Work instruction
Go through the listing below and output exactly the line with "Viewport: 1512px width, 793px height.", the line with "Delete highlighted layer", and each line between; omit the rest.
= = = =
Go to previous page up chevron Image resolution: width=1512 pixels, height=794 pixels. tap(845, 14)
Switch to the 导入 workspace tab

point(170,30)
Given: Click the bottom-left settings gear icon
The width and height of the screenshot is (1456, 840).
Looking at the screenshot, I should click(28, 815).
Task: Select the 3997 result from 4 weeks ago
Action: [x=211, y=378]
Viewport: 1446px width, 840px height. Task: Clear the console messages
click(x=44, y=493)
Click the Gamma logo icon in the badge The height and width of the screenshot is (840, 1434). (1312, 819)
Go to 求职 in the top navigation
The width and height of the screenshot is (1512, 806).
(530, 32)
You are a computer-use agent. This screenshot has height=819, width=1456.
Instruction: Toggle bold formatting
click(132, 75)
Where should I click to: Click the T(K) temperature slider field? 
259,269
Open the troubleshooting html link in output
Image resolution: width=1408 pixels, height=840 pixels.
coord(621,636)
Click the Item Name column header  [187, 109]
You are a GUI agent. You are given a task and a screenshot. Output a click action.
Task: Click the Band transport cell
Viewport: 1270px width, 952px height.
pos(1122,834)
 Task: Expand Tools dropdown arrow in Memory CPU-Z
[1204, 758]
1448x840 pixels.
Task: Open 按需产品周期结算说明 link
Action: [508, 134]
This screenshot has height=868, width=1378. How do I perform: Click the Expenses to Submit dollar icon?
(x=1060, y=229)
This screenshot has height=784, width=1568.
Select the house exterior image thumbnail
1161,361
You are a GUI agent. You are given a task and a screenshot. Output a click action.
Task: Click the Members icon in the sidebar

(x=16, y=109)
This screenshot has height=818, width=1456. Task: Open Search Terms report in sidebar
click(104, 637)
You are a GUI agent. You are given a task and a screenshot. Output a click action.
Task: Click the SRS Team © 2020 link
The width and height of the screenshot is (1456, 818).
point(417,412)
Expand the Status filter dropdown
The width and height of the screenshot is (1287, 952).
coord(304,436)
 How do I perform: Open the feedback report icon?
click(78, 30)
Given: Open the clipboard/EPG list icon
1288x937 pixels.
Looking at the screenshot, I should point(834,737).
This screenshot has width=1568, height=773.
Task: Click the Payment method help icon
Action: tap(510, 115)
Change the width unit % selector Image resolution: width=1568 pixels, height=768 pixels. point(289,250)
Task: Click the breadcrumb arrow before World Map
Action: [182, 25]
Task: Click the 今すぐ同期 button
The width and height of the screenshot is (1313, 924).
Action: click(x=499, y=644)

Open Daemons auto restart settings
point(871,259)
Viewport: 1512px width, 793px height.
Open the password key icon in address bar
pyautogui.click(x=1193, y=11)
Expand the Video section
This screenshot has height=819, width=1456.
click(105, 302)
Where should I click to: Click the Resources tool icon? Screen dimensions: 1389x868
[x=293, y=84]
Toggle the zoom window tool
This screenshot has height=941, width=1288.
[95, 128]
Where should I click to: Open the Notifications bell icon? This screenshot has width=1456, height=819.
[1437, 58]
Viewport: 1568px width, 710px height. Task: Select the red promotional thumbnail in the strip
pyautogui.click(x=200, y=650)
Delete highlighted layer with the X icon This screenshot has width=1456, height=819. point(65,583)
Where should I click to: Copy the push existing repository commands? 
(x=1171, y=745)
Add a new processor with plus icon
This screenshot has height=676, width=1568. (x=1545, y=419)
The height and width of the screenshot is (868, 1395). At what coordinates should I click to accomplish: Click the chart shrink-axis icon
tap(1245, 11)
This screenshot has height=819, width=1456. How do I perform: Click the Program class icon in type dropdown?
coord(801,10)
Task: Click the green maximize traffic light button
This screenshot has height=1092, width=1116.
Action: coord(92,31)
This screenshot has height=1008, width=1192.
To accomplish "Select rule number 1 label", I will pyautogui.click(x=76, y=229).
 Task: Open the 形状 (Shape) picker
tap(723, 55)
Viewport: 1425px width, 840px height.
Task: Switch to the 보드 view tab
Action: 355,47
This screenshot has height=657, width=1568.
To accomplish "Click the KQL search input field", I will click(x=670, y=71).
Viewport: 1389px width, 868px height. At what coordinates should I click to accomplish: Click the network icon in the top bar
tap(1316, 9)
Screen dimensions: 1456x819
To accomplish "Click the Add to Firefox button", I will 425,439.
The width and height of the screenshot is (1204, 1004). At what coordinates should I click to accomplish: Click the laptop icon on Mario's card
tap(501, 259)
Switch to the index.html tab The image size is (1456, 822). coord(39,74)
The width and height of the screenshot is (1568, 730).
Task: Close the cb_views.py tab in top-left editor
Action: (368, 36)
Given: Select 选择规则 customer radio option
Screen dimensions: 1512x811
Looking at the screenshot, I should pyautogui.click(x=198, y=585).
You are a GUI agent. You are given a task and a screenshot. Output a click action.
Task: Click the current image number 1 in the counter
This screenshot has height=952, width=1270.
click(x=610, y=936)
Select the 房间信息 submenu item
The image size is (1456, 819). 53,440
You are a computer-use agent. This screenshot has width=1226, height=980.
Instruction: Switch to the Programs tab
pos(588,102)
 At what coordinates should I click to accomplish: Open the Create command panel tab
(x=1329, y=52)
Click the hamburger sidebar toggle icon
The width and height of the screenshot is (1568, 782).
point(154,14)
= = = =
Result of this exercise
Viewport: 1512px width, 793px height.
Open the password key icon in address bar
pyautogui.click(x=1193, y=11)
Expand the Video section
This screenshot has height=819, width=1456.
click(105, 302)
Where should I click to: Click the Resources tool icon? Screen dimensions: 1389x868
[x=293, y=84]
Toggle the zoom window tool
This screenshot has height=941, width=1288.
[95, 128]
Where should I click to: Open the Notifications bell icon? This screenshot has width=1456, height=819.
[1437, 58]
Viewport: 1568px width, 710px height. Task: Select the red promotional thumbnail in the strip
pyautogui.click(x=200, y=650)
Delete highlighted layer with the X icon This screenshot has width=1456, height=819. point(65,583)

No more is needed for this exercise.